BlackHat 2019: Don’t Assume that 5G Networks Can’t Get Hacked

The next few years will see a veritable explosion in the number of connected devices running on super-fast 5G networks. The promise: a vastly improved internet experience than previous generations. And 5G is going to be so locked down that you won’t ever have to give security a thought ever again.

And if you believe that last line, I’ve got a bridge in Brooklyn that I’d like to sell to you.

What’s beyond argument is the proposition that the 5G cellular standard represents a significant break from the past. Internet Protocol is at the center of the network architecture and the applications that run on 5G networks. And whereas earlier generations only performed tasks sequentially, 5G promises considerably higher speeds and little to no latency.

“We know the hype that 5G has today,” said Altaf Shaik, a researcher from the Technical University of Berlin as he addressed a packed ballroom at Black Hat 2019 in Las Vegas on Wednesday. “It’s even bigger than this room.”

5G is “basically for machine communications,” according to Shaik. “Not just phones, but cars and smart homes, different way stations…millions of devices will be scattered around us.”

But with an estimated 18 billion IoT devices expected to be in use worldwide by 2022, the reliability of our mobile networks will assume ever greater importance.

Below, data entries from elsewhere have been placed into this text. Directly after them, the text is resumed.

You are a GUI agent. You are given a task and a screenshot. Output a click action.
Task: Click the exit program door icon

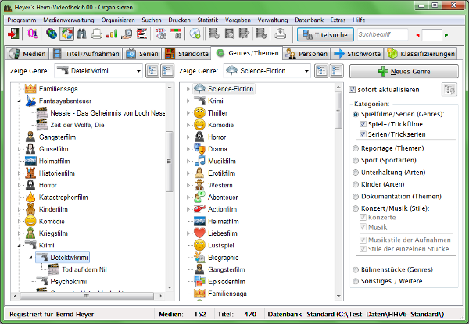pyautogui.click(x=13, y=34)
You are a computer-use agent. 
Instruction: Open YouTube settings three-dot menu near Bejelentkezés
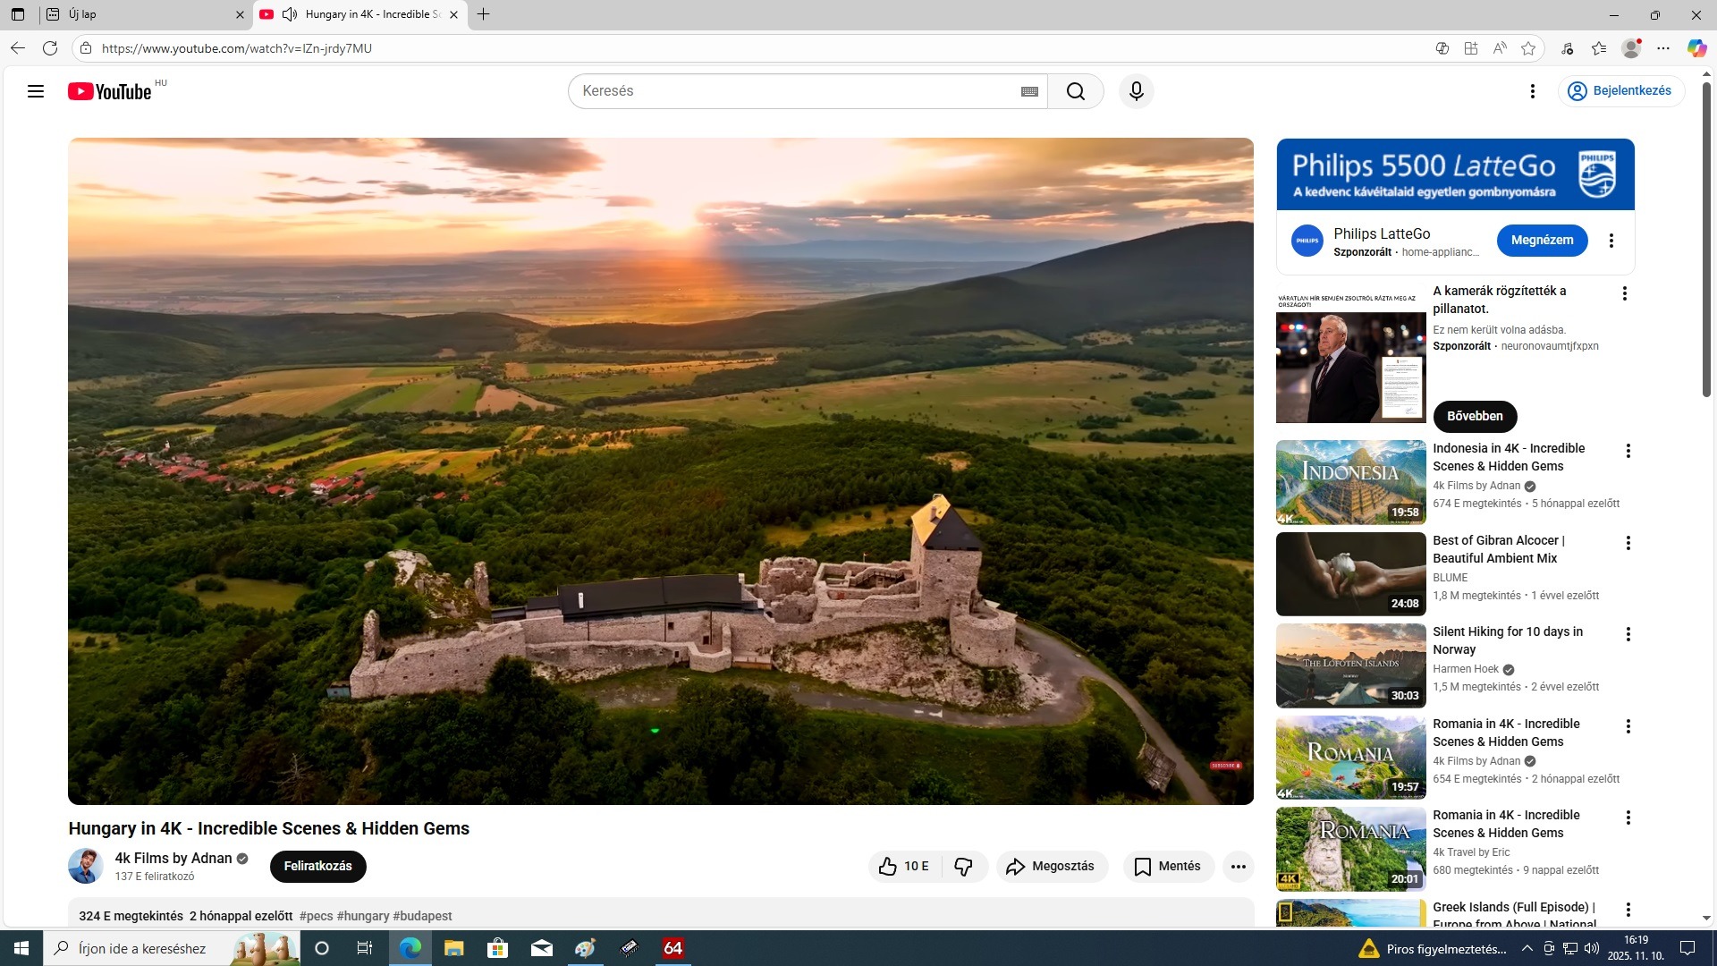[1532, 91]
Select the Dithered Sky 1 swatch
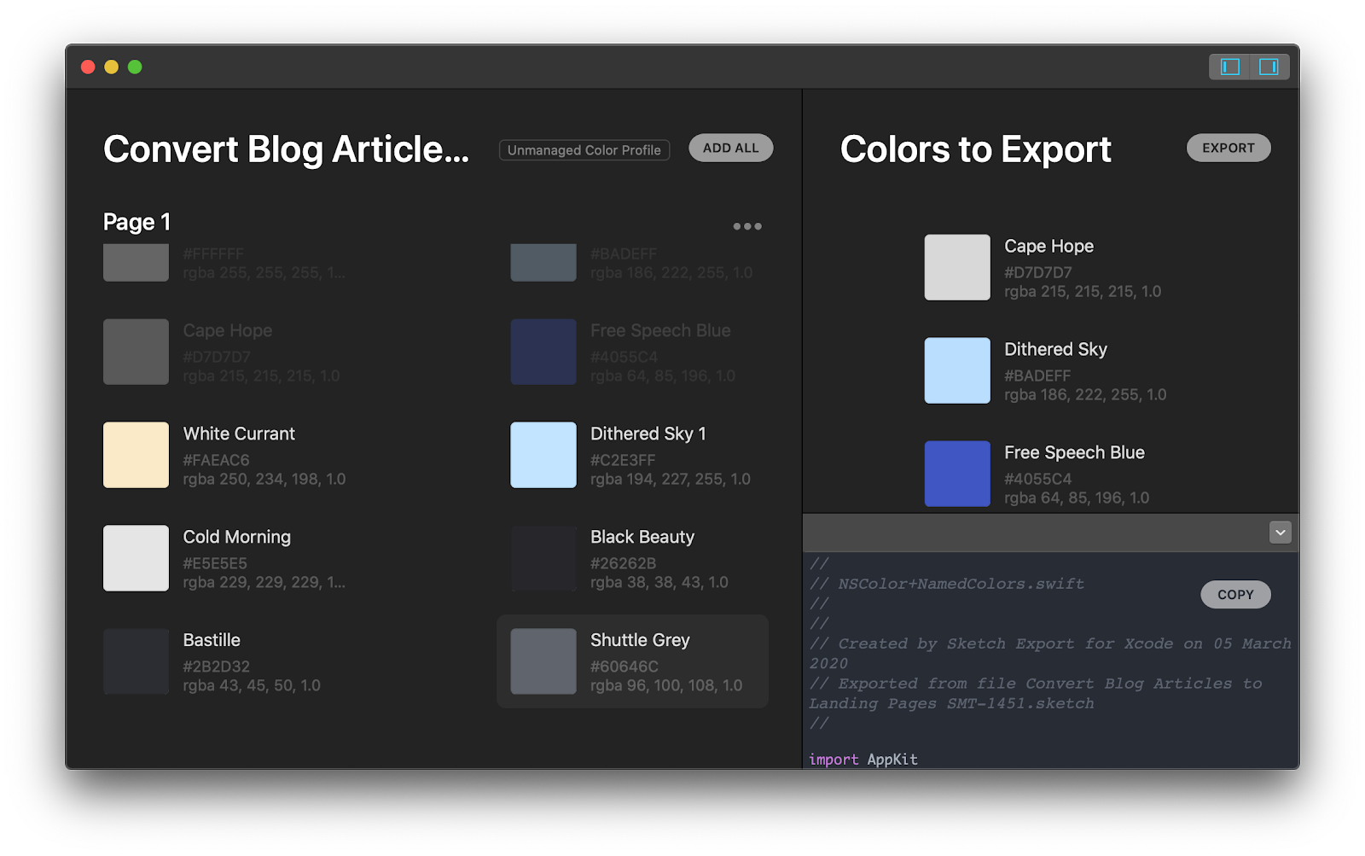 (543, 455)
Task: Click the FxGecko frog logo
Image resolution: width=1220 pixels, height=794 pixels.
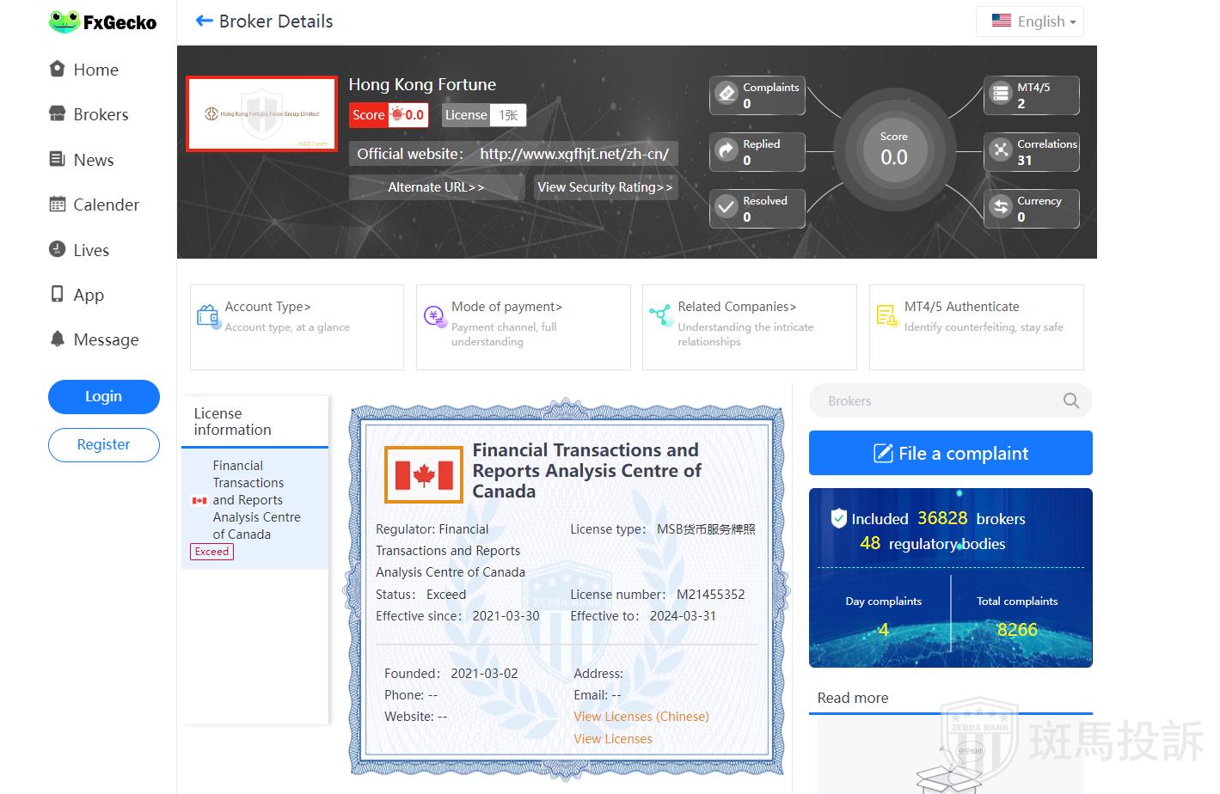Action: click(64, 22)
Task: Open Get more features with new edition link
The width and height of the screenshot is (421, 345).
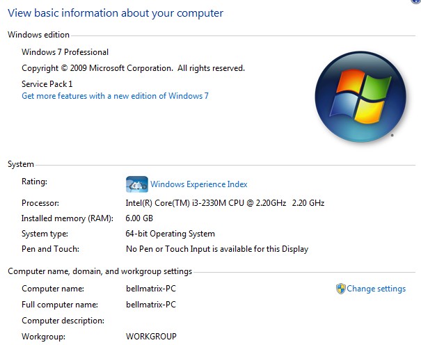Action: pos(115,96)
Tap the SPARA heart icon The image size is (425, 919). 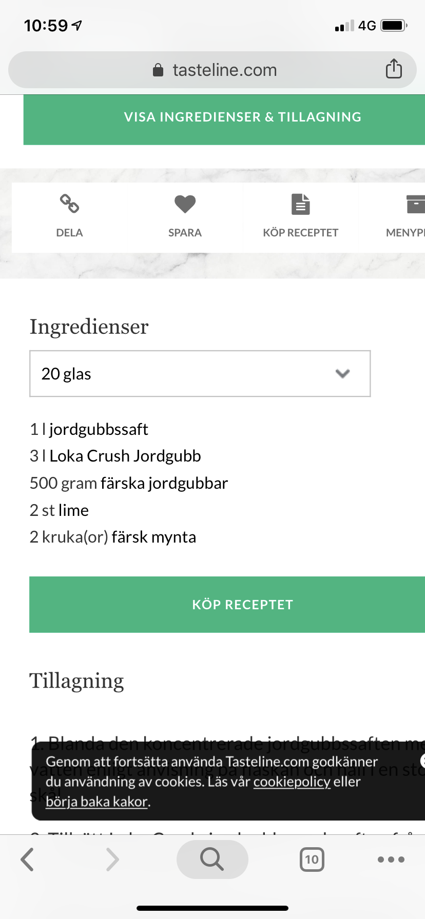pos(185,204)

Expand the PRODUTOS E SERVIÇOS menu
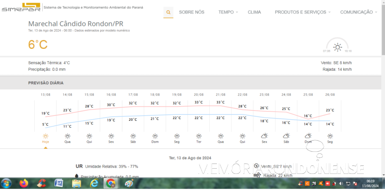click(302, 12)
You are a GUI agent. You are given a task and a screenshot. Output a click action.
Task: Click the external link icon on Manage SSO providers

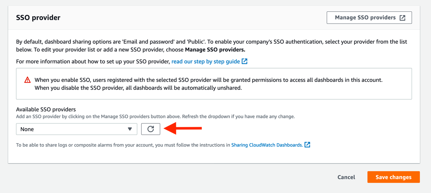coord(403,17)
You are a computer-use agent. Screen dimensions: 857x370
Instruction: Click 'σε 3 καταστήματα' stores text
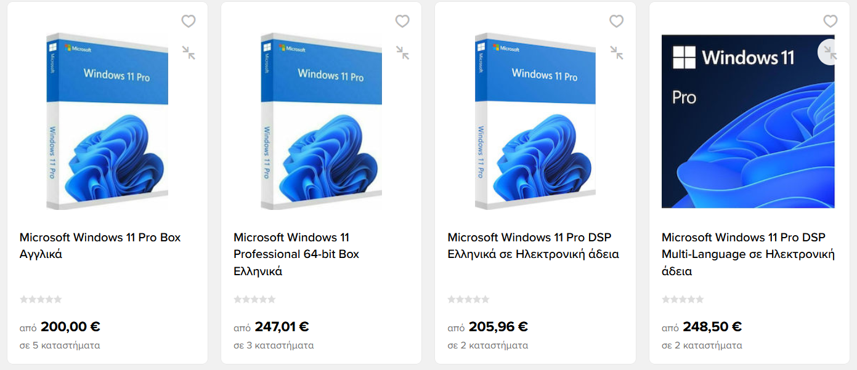tap(274, 345)
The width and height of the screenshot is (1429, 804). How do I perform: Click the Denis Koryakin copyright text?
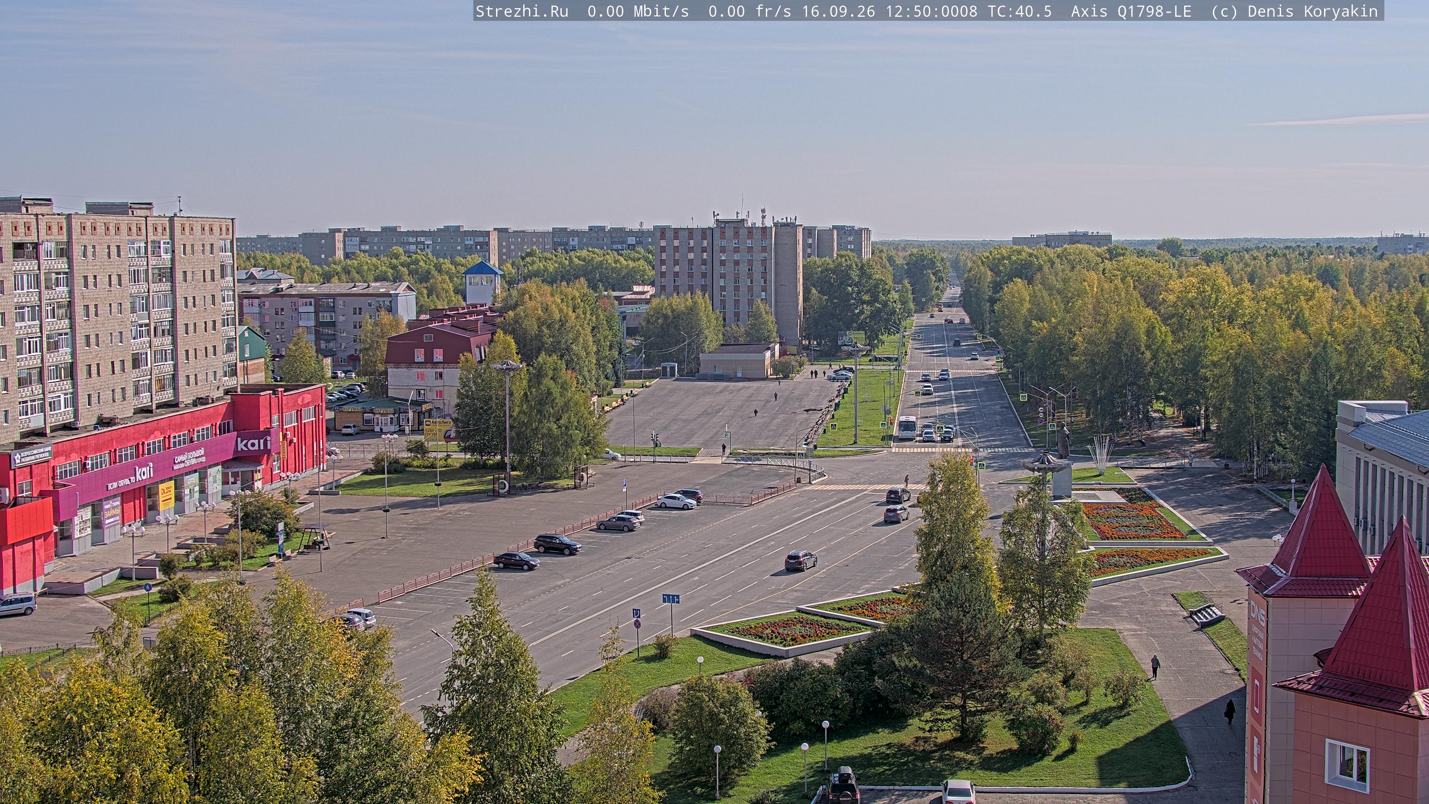(x=1313, y=11)
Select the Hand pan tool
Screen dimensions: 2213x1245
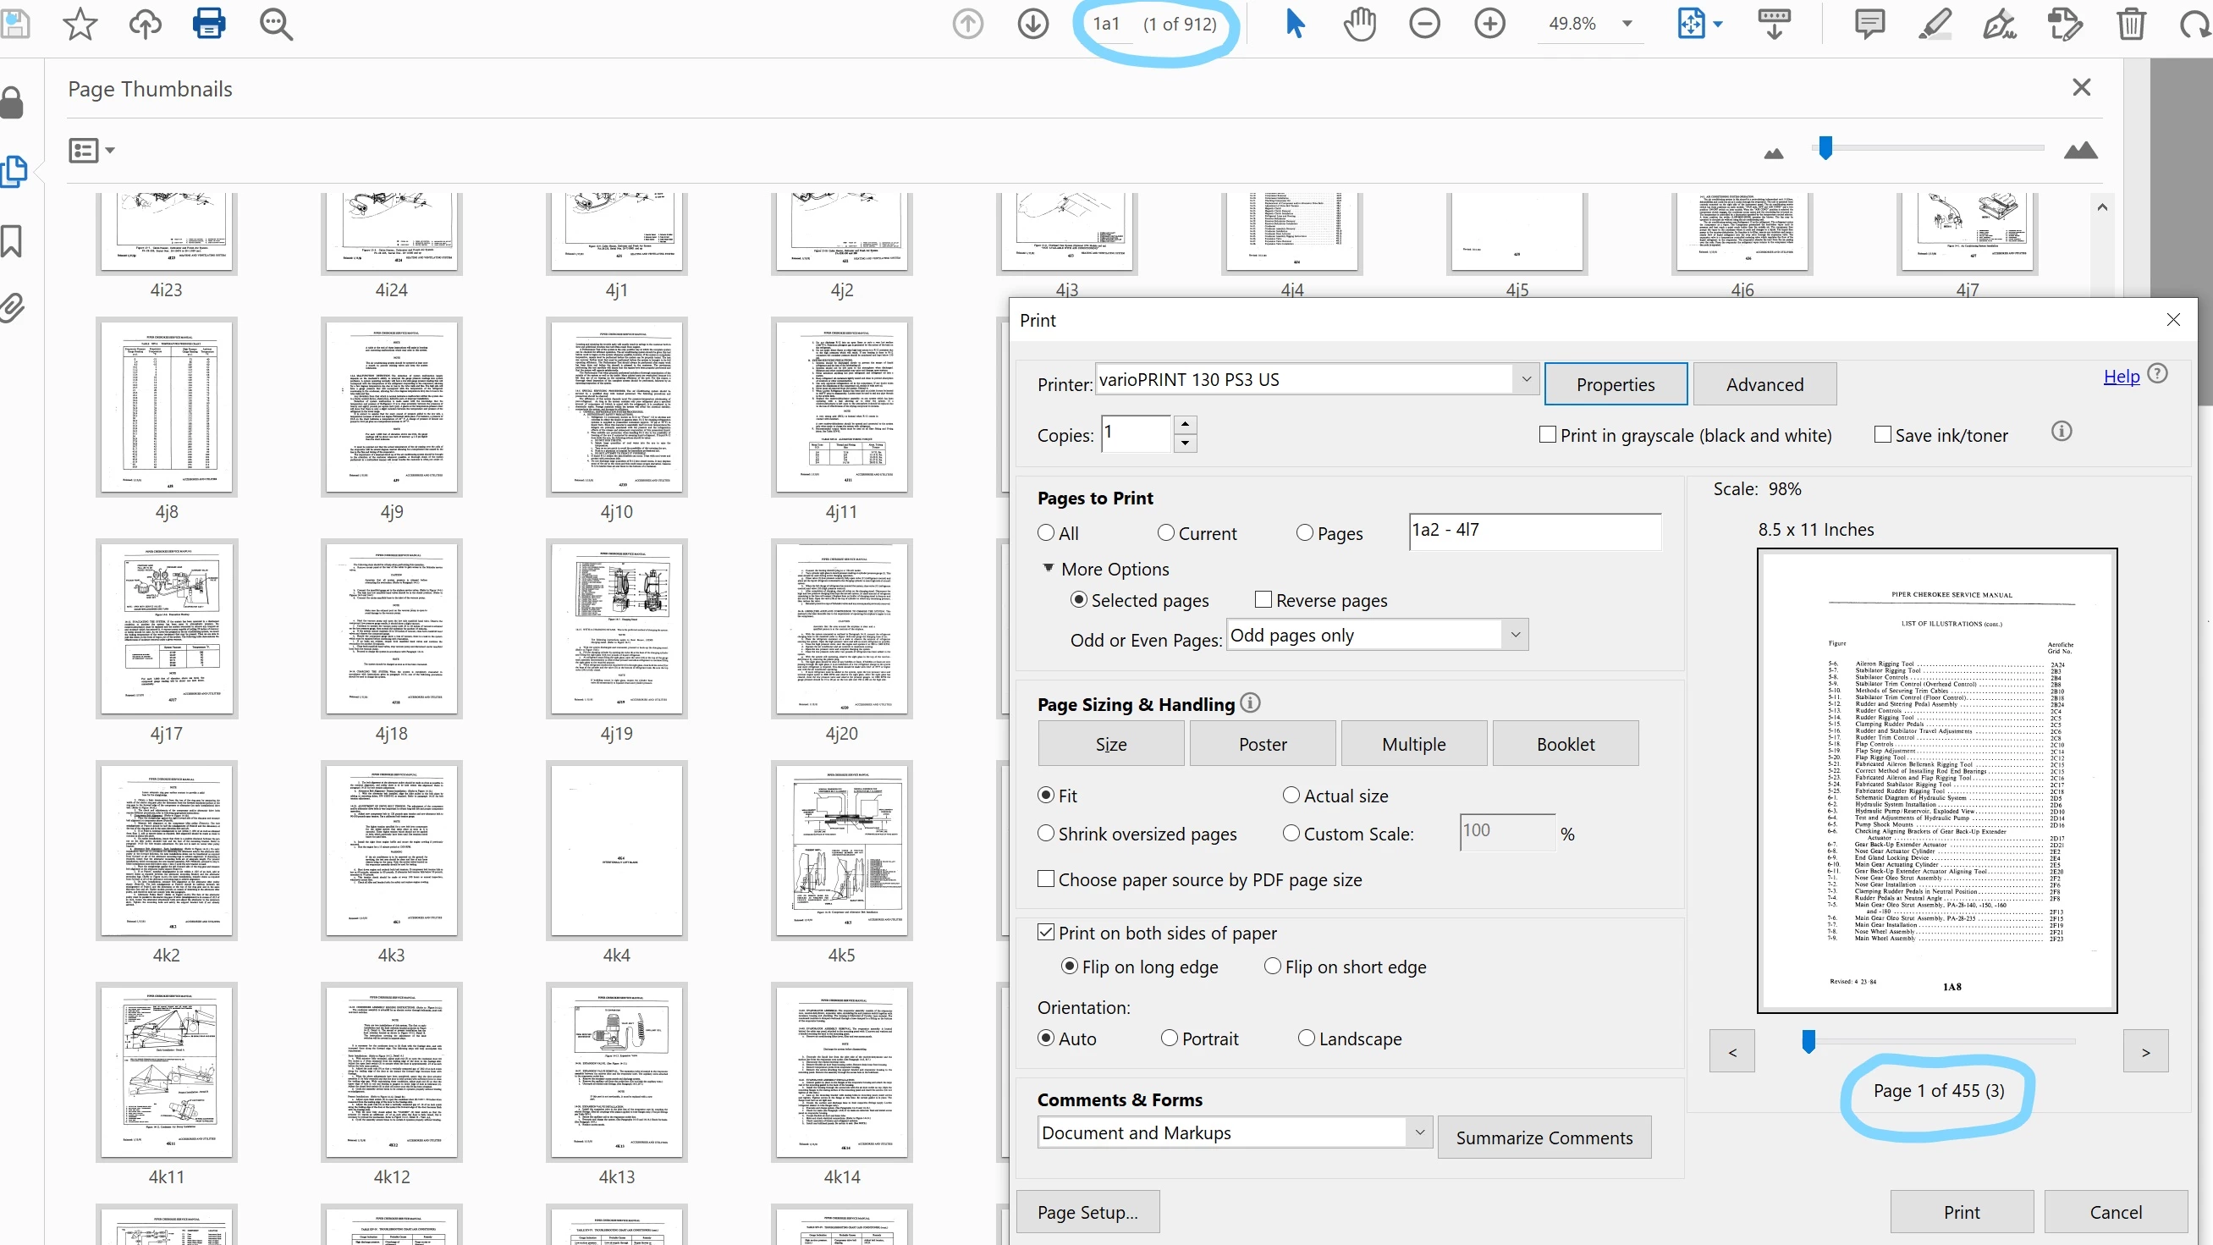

Experts like Shaik have reason to be concerned about potential vulnerabilities cropping up; unlike earlier networks that relied on centralized hardware-based functions, 5G’s distributed software-based systems are also potentially more risky.

Compared to previous network generations, Shaik agreed that network security is turning out to be more efficient in 5G and is “definitely better” than in previous generations, particularly when it comes to things like privacy, encryption and authentication. “Security has changed a lot and we should expect that security should be lot stronger in 5G than in 2G,” he said.

Still, he cautioned that vulnerabilities affect both operator infrastructures as well as end-user devices connected to 5G. He demonstrated to attendees how hackers can exploit vulnerabilities just by using low-cost hardware and software platforms.

He set up fake base stations to launch attacks against dozens of devices to discover identifying information about them, including the kind of operating systems they ran. That raises a red flag: If you can find out information about the device and the OS, Shaik said, “you can plan a targeted attack.”

Shaik said he was able to hack into 5G systems and modify settings, changing radio capabilities, removing frequency bands and disabling voice over LTE. In one test, he recounted being able to reduce the connection speed on an iPhone 8.